= Records from a dataset =
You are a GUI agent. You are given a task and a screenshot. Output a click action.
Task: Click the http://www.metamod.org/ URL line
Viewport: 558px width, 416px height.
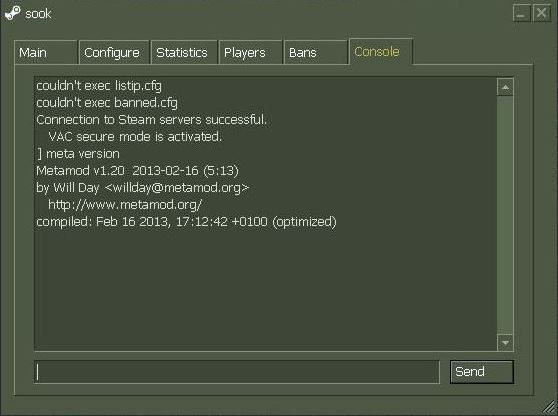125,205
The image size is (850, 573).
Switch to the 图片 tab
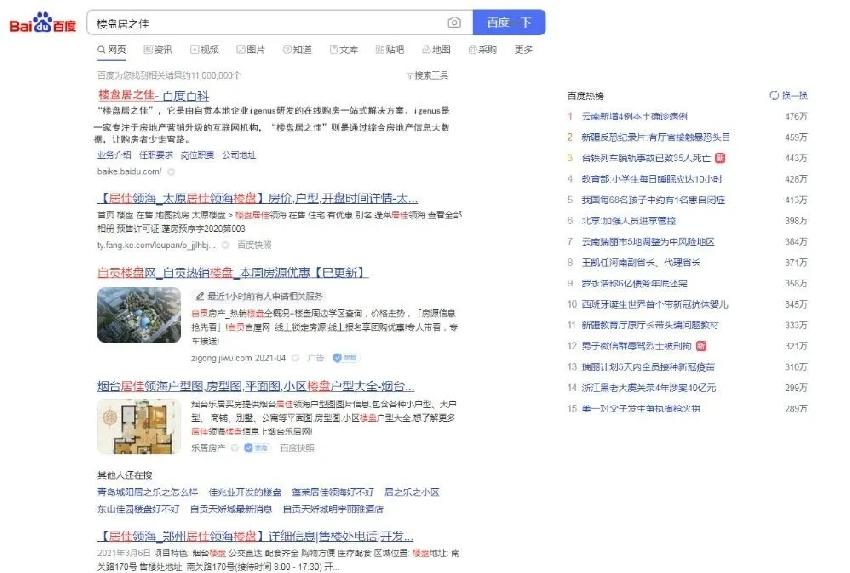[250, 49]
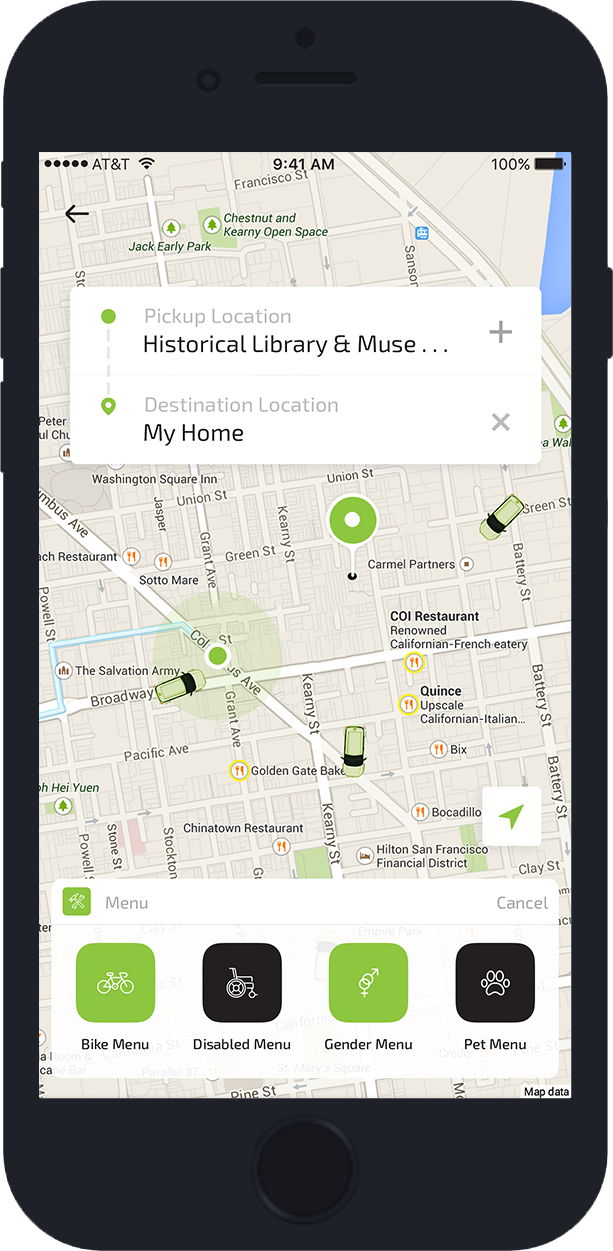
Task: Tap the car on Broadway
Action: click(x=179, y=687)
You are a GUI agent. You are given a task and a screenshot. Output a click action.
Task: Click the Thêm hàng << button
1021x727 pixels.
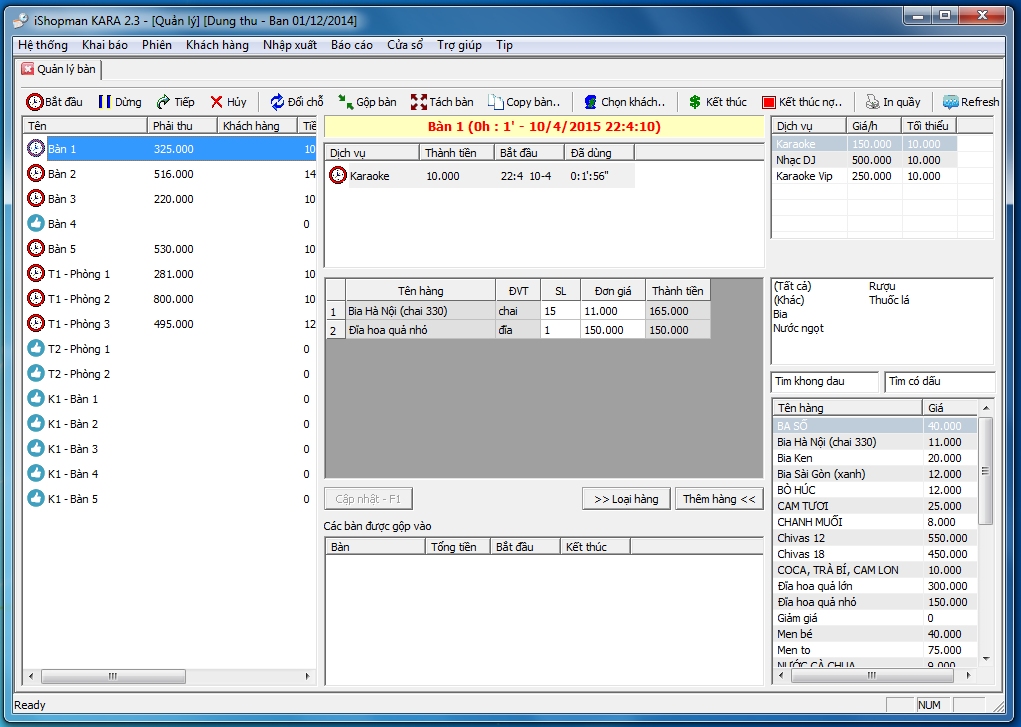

= Exercise requirements =
Please write out every entry exactly, but skip the pictures.

= Solved problem =
You are a GUI agent. You are given a task and a screenshot. Output a click action.
Task: Click the http://www.metamod.org/ URL line
Viewport: 558px width, 416px height.
125,205
The image size is (850, 573).
Switch to the 图片 tab
[250, 49]
Task: Tap the car on Broadway
Action: click(x=179, y=687)
You are a GUI agent. You are given a task and a screenshot. Output a click action.
Task: Click the Thêm hàng << button
1021x727 pixels.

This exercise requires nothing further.